» PROBLEM STATEMENT
The expected result is an exact restatement of the data, free of pictures.

» Stored records
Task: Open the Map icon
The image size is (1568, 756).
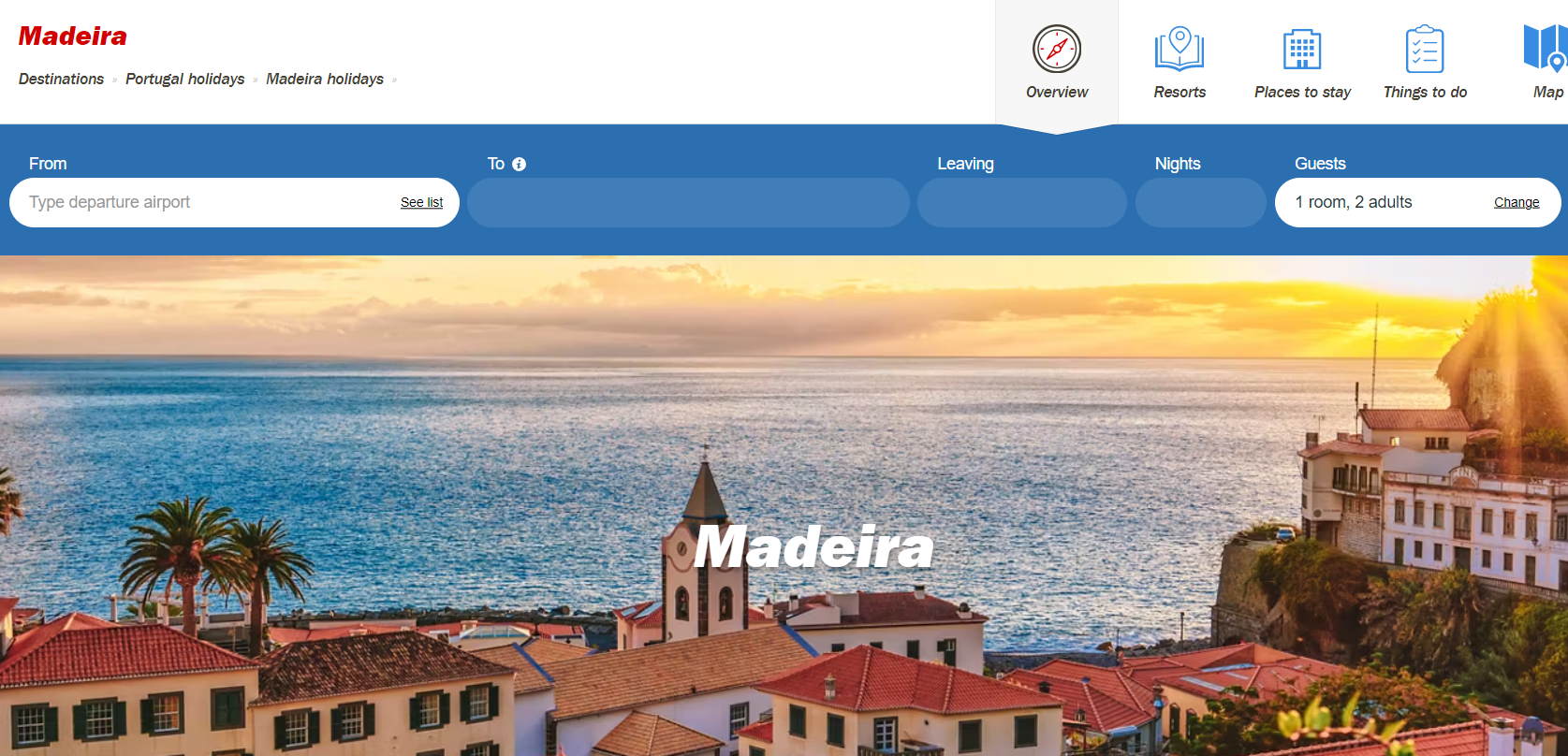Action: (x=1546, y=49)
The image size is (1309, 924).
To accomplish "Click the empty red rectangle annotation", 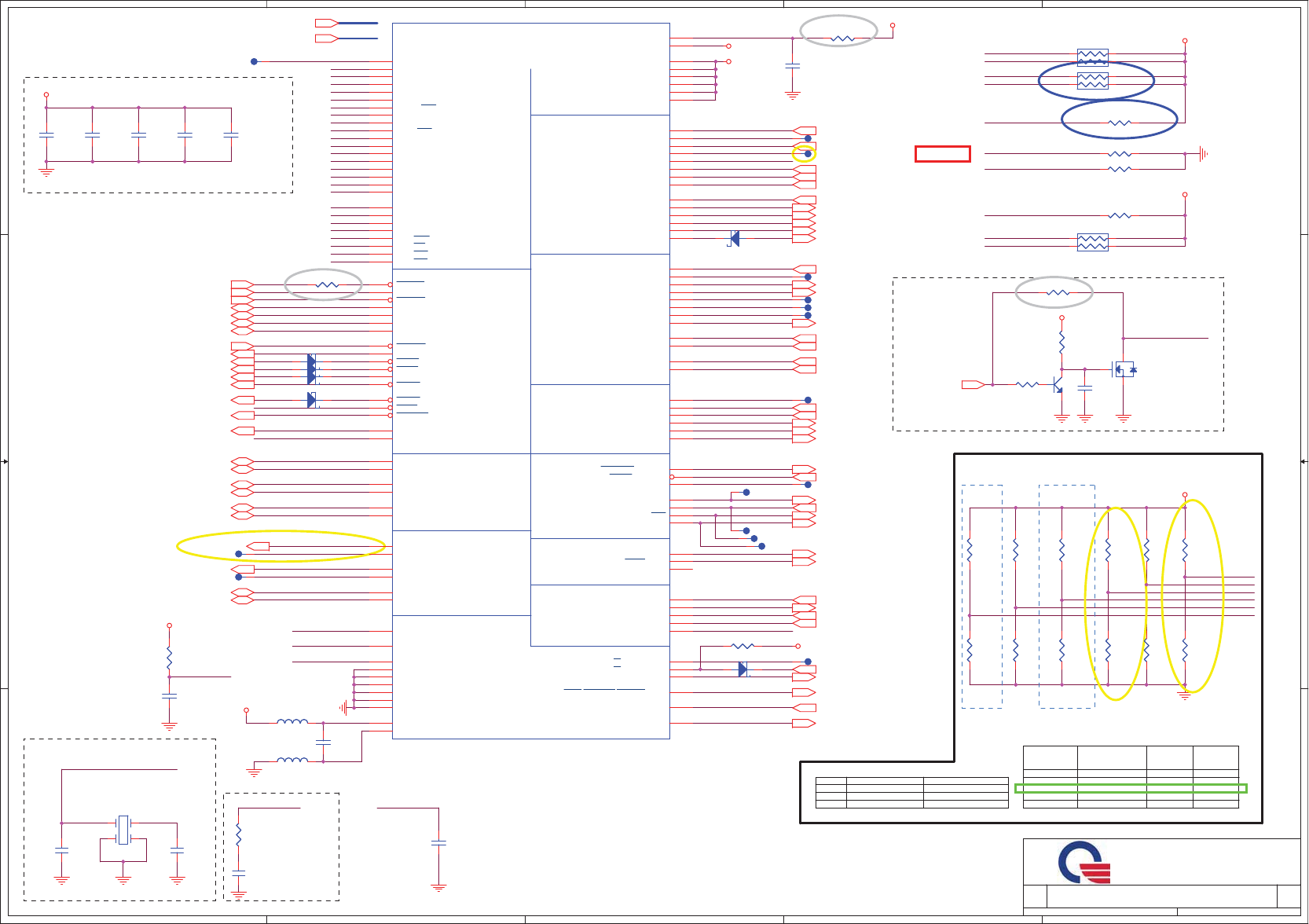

» TASK ANSWER
Task: Open the Map icon
The image size is (1568, 756).
Action: (x=1546, y=49)
The image size is (1309, 924).
To accomplish "Click the empty red rectangle annotation", 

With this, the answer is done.